> [The task]: Extract, exactly as written, the line that contains "Open the profile avatar icon" and all lines after it through the end of the records. Omit pictures.

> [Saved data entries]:
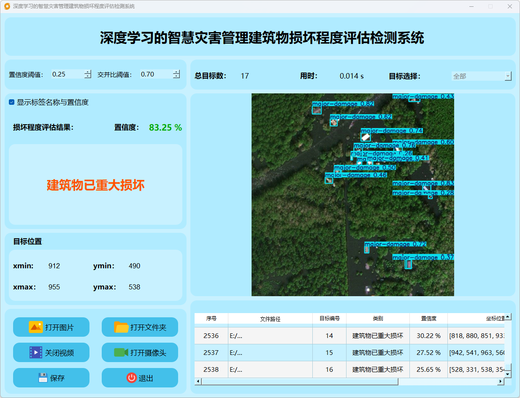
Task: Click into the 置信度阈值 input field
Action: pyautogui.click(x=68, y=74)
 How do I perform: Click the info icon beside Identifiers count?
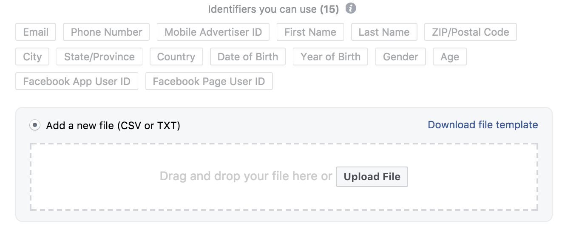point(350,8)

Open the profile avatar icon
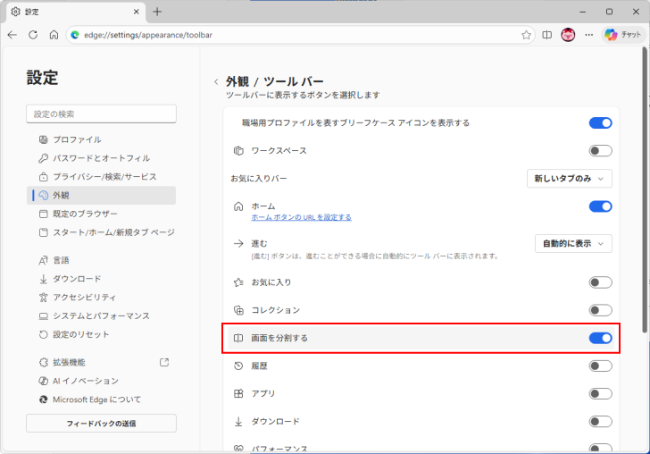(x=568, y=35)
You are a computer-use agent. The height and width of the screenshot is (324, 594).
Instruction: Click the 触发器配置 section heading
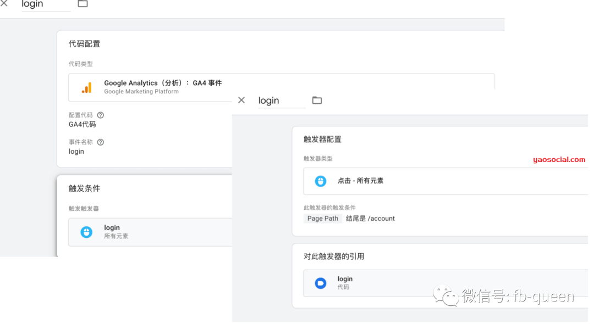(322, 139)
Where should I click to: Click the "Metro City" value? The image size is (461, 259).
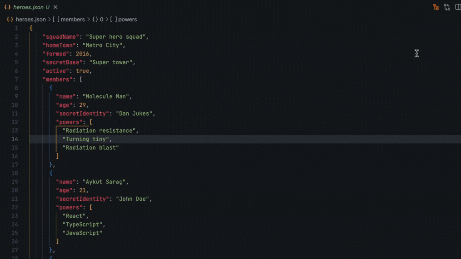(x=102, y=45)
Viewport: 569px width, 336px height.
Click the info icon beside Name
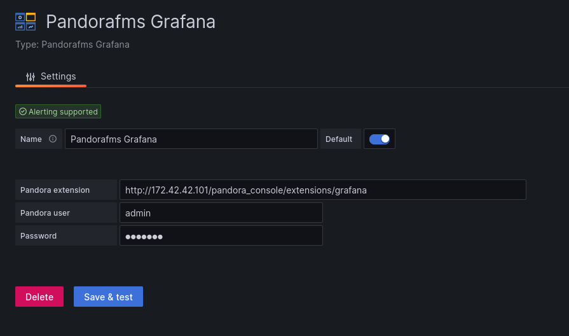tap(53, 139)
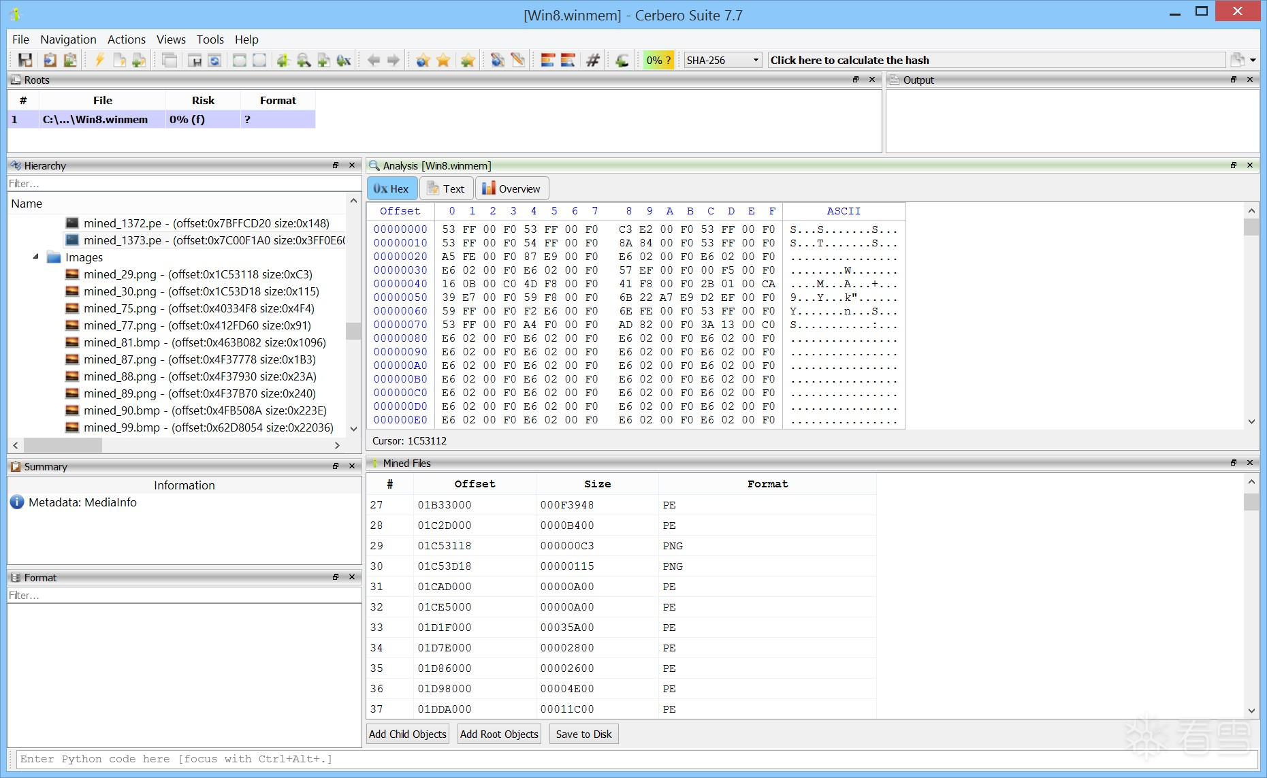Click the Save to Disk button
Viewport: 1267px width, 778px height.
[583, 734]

> [Written answer]:
Open the profile avatar icon
(x=568, y=35)
You are a computer-use agent. The height and width of the screenshot is (324, 594).
Instruction: Click the 触发器配置 section heading
(322, 139)
Where should I click to: Click the "Metro City" value? The image size is (461, 259).
(x=102, y=45)
Viewport: 569px width, 336px height.
Click the info icon beside Name
tap(53, 139)
Click the Save to Disk button
Viewport: 1267px width, 778px height.
[583, 734]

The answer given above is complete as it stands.